» **Exercise brief**: Write out every entry, unchanged. Skip any picture.

» **Data supplied**:

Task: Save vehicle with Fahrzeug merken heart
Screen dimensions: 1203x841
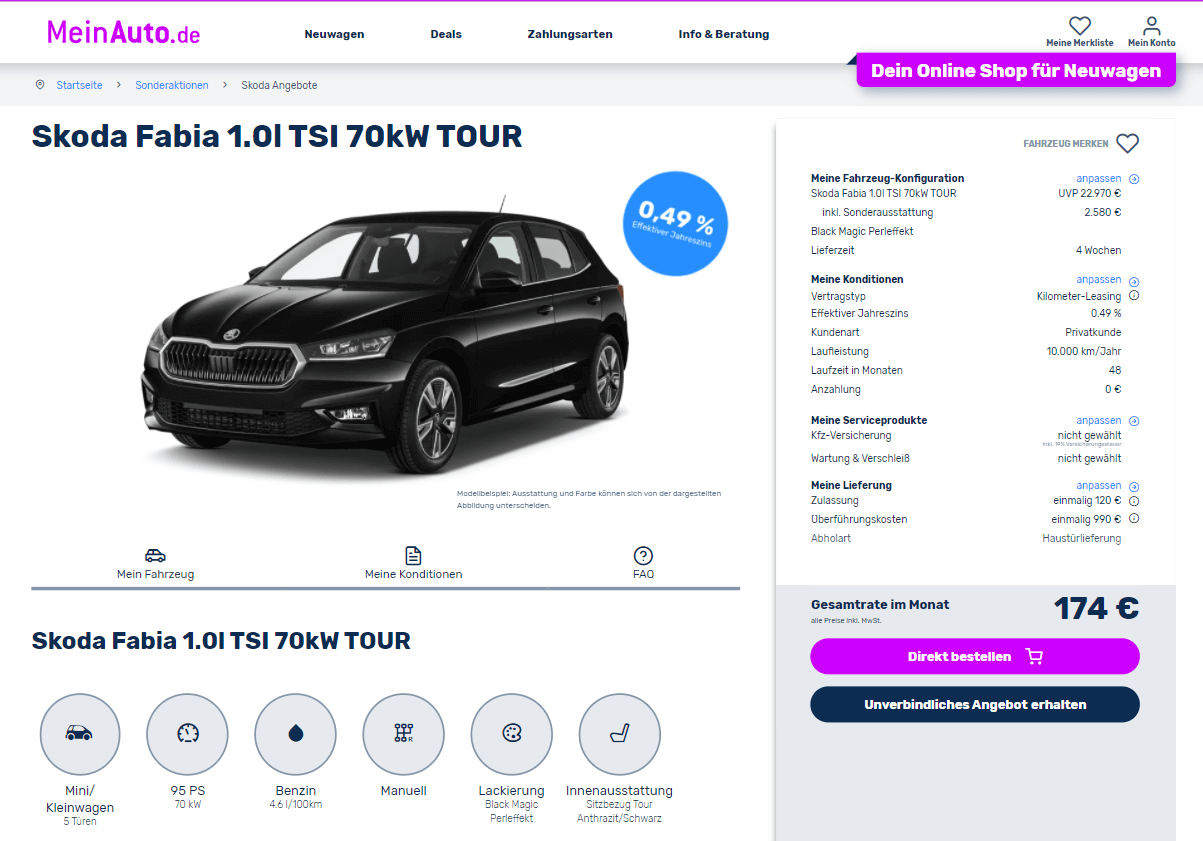Action: (x=1127, y=144)
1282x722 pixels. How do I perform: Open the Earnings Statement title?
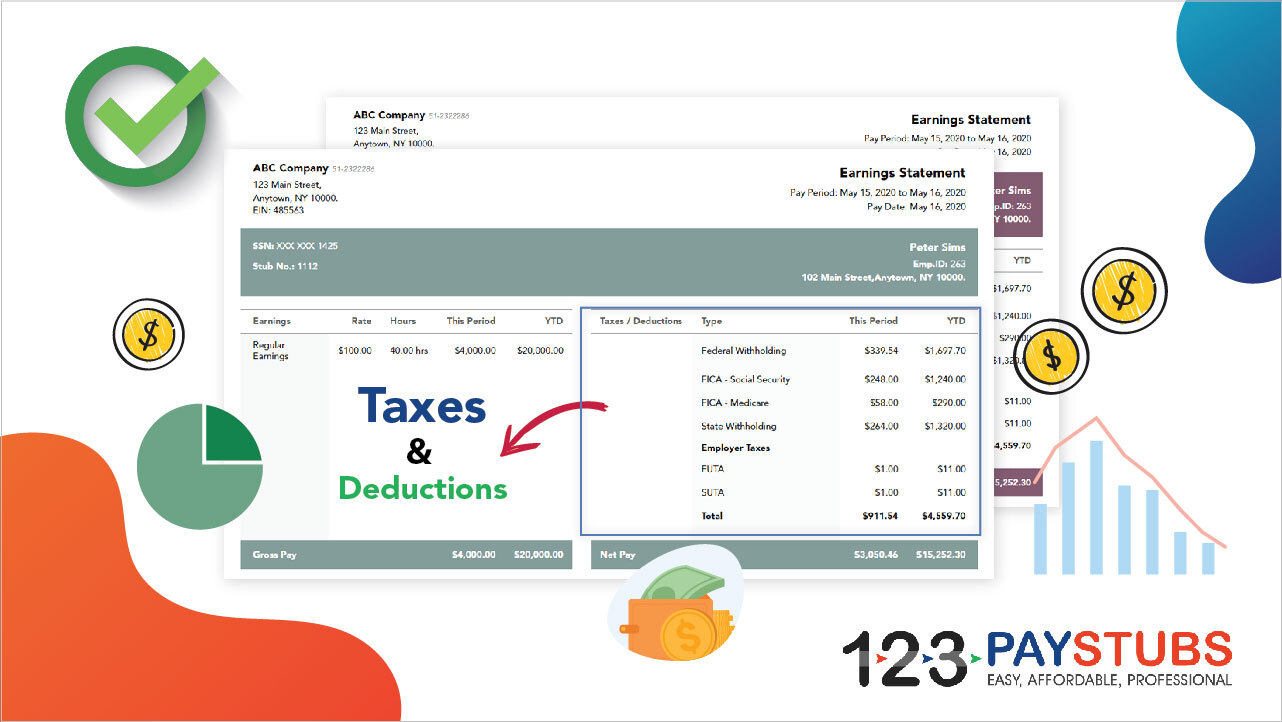pos(901,172)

» **Result of the task**:
Task: Save vehicle with Fahrzeug merken heart
Screen dimensions: 1203x841
Action: (x=1127, y=144)
1282x722 pixels. How do I perform: Open the Earnings Statement title?
pos(901,172)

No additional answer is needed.